### Extract provided:
Chicano rock and R&B groups were all over the
charts. By 1967, one of these groups, Cannibal and the Headhunters
was already touring with the Beatles
The Summer of Love was
the landmark event of an American renaissance in cultural invention,
social consciousness and social justice. What happened in America
in the sixties and seventies inspired movements for social justice
all over the world. El Movimiento was our own Chicano
renaissance -- our own political, cultural and spiritual reawakening
-- and the rebirth of our historical consciousness.
In 1976, Benjamin F.
Hernandez published the inaugural issue of (El Papel de la Gente)
Q-VO Magazine and Firme Magazine were published in Riverside,
California. Subsequent issues during its publishing history were
distributed and sold successfully throughout the country.
Cruising
on Lowrider Magazine’s (originally a grass-roots Chicano endeavor)
basic format of social exposure, fine rucas and cool
ramflas, Q-VO Magazine and Firme provided publicity to new
Latino/a entertainers, and documented the recent and current Chicano
Movement. This served to create amongst its largely male, Mexican
American readership -- an interest in Chicano history and
sociopolitical issues. It extended the renaissance into the Latino
working class and plebe like no other Chicano political or
ideological tract or newspaper.
Throughout the late
sixties and early seventies, African Americans, Native Americans,
women, Pacific Islanders, minorities everywhere experienced the
rebirth of interest in their history. The revision of American
history with a diverse perspective began in the 60s. It was in this
great spirit of righteous historical revisionism that in 1972, Dr.
Rudy Acuna – wrote and published the seminal and controversial,
historical work, Occupied America. (This writer is proud to
say he served as a foot soldier in the fight to establish minority
programs at Cal State Northridge and to bring Dr. Acuna to the
campus to found the Chicano Studies Department.)
The counterculture was
exploding everywhere in the 60s and 70s, at all levels. It was
happening on university campuses and in the minds of intellectuals
and artists as well as workers and musicians. Many Chicano and Latino
rockers and R&B artists were creating their own renaissance at the
same time they were riding the wave of the larger counterculture.
With the new consciousness, the East L.A. Group the V.I.Ps morphed
into El Chicano and went on to become a national and international
success. Los Lobos independently released their first album, their
statement on behalf el Movimiento, taking a title borrowed
from a United Farm Workers slogan, Si Se Puede. Tierra was
another Chicano-inspired East L.A. R&B and rock group that went on
to phenomenal, world-wide success.
Outside the Eastside
Sound orbit, Joan Baez was well into the forefront of her genre.
Carlos Santana fused rock with R&B and Latin sounds, taking off into
new musical territory. His brother, Jorge led the group Malo to
enjoy great success. Other artists like Coco Montoya and Linda
Ronstadt were in training for careers that would blossom in the
later 70s.

### Record set:
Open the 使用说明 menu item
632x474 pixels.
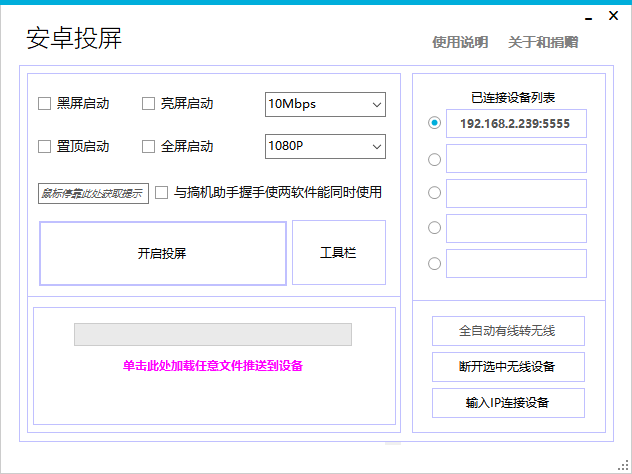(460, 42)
---
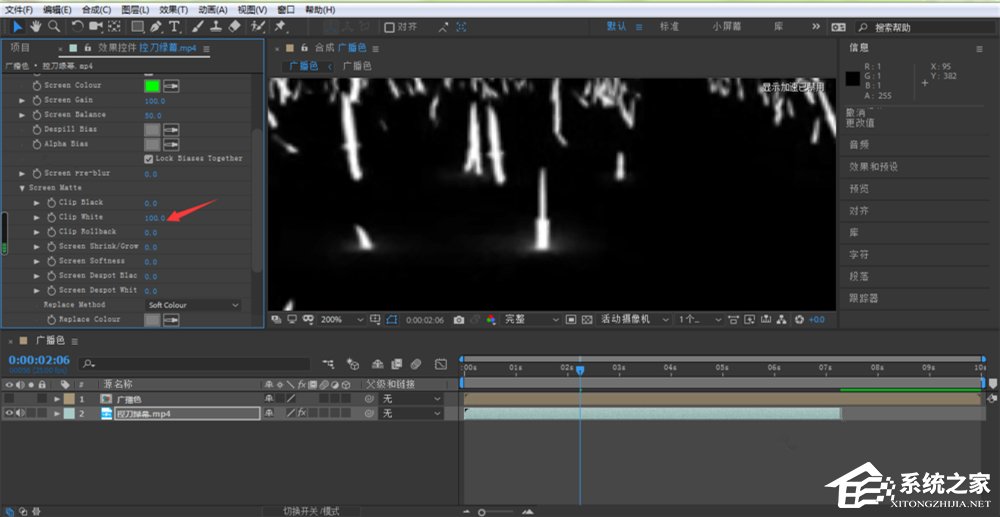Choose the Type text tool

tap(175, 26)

### What this exercise asks:
1. From the text on the Chicano renaissance, list the four specific groups named as experiencing a rebirth of interest in their history during the late sixties and early seventies.
2. According to the text on the Chicano renaissance, in what year did Dr. Rudy Acuna write and publish Occupied America?
3. Continue the text on the Chicano renaissance and its music from the point at which it stops.

### Written responses:
1. African Americans, Native Americans, women, and Pacific Islanders.

2. 1972.

3.
Latino
Counterculture Icons and the
Wave of Change
There was another
Carlos, a Latino counterpart to another counterculture icon, Timothy
Leary. Carlos Castaneda challenged fundamental perceptions of
reality with the Toltec path with heart he had learned from the
Yaqui sorcerer, Don Juan. Then there is Jose Arguelles who
participated in the founding of Earth Day in 1970. Initiating the
Harmonic Convergence, he laid a foundation that helped to extend the
New Age into the eighties and to the present and has continued since
as career activist for peace and the planetary transformation of
consciousness.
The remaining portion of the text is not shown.